Preview: Karmana, Songs of the Roma
Simon Thacker joins Justyna Jablonska and Masha Natanson for a celebration of Roma music
This article is from 2016.
Already well known and lauded for his collaborative and cross-cultural work with different musical traditions, virtuoso classical guitarist Simon Thacker's latest venture is the one with most magic and mystery surrounding it. 'Performing anything by means of magic' is how Karmana translates into English and the show is subtitled 'Along the Mystic Road'. In a vivid re-imagining of music and song from the gypsy tradition, Thacker and cellist Justyna Jablonska are joined by one of the finest traditional Roma singers around, Masha Natanson, to present music that is as new as it is ancient in its origins.
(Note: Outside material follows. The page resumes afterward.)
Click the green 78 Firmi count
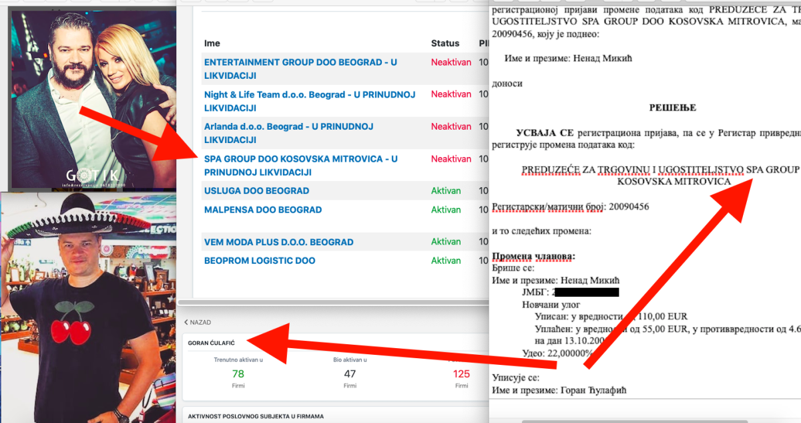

'Gypsy music is something that I've been interested in all my life,' says Thacker, adding that it has roots in Rajasthan, so, in a way, also linking to his previous collaboration with Indian musicians. 'It took months of exploration and searching to find Masha,' he says, 'and she is one of Europe's best exponents of the Roma tradition, whether from the Balkans, Romania or further afield. Although she's not a full-blooded gypsy, it is very much part of her ancestry. When she was young, she even ran away from home to live with gypsies. She really has a great story behind her and has been passionate about this music from an early age.'
Natanson's wide repertoire crosses several languages, reflecting the way that the Roma tradition crosses national borders. The deep connection that Thacker also feels about the music comes through in his 'Karmana Suite', which he describes as joyous, immediate and spiritual. In common with his previous two Fringe cross-collaborations, this year's is part of the Made in Scotland showcase.
'It's totally crucial,' he says, 'as it gives backing and exposure so that international promoters can see our work. We're already touring to Poland, so watch this space.'
Summerhall, 12–20 Aug, 9.15pm, £10 (£8).